Babantunde Elliot is one of the NHS heroes helping the nation’s fight for health.

But the 32-year-old’s first love is football.

So when he spotted the chance to learn about the intricacies of becoming a football intermediary, it was to the John Viola Academy he turned.

Viola has spent the last 26 years at the cutting edge of the player market.

Along with son Johnny and business partner Phil McTaggart, he set-up a foundation course that gives students a basic understanding of his profession.

A number of graduates are now reaping the rewards that come with being a player agent.

That idea has since been developed into the World’s first Masters and MBA degree courses in football agency with the expertise and help of Cambridge University Professor, Vincent English.

And Viola hopes they will become the gold standard qualifications for agents.

“Five years ago, FIFA decided in their wisdom to abolish the regulations governing agents – and it became a free-for-all,” said Glasgow-born Viola.

“Since then the reputation of agents has taken a battering. There are still a lot of dedicated and professional people working in the industry, but I think it’s fair to say that our overall standing in the game is an all-time low.

“The good news is that FIFA is looking to re-introduce some regulation. How that will look, nobody knows.

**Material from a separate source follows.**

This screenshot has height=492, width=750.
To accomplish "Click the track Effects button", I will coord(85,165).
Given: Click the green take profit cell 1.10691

“I looked at designing an educational course that would give people an academic and practical grounding into what the job entails.

“That has led on to the development of our degree courses, which also give students practical experience in the industry through working alongside agents and with football clubs.

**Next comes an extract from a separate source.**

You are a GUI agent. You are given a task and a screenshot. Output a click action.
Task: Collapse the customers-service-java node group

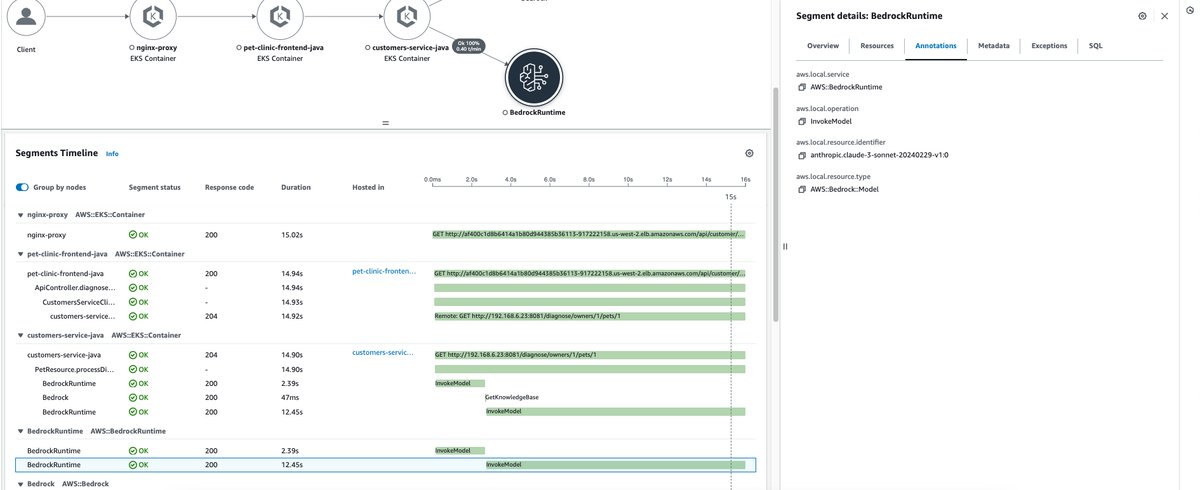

“I hope, when regulation comes, our courses will be recognised as the gold standard qualifications by FIFA, clubs and players.”

Viola himself left school with only a handful of qualifications and spent time working as a building site electrician before moving to London to work in the Financial Services sector.

The contacts he made opened the door to becoming an agent – and he has worked on deals that have involved stellar names like Roberto Carlos, Luis Figo and Christian Karembeu.

He added: “You don’t have to have a raft of qualifications to take the foundation course.

“Whether you are a white van man or a doctor, like Babantunde, all you need is the motivation and passion to build a career in football.

“We will provide all the tools you need and open up networks and contacts by giving practical experience working alongside agents and with clubs.

“The degree courses may be tailored towards the role of the football intermediary, but will also open doors to other executive roles in the game.

“What do I get out of it? Well, for a start, I wanted to leave a legacy from my time in the game.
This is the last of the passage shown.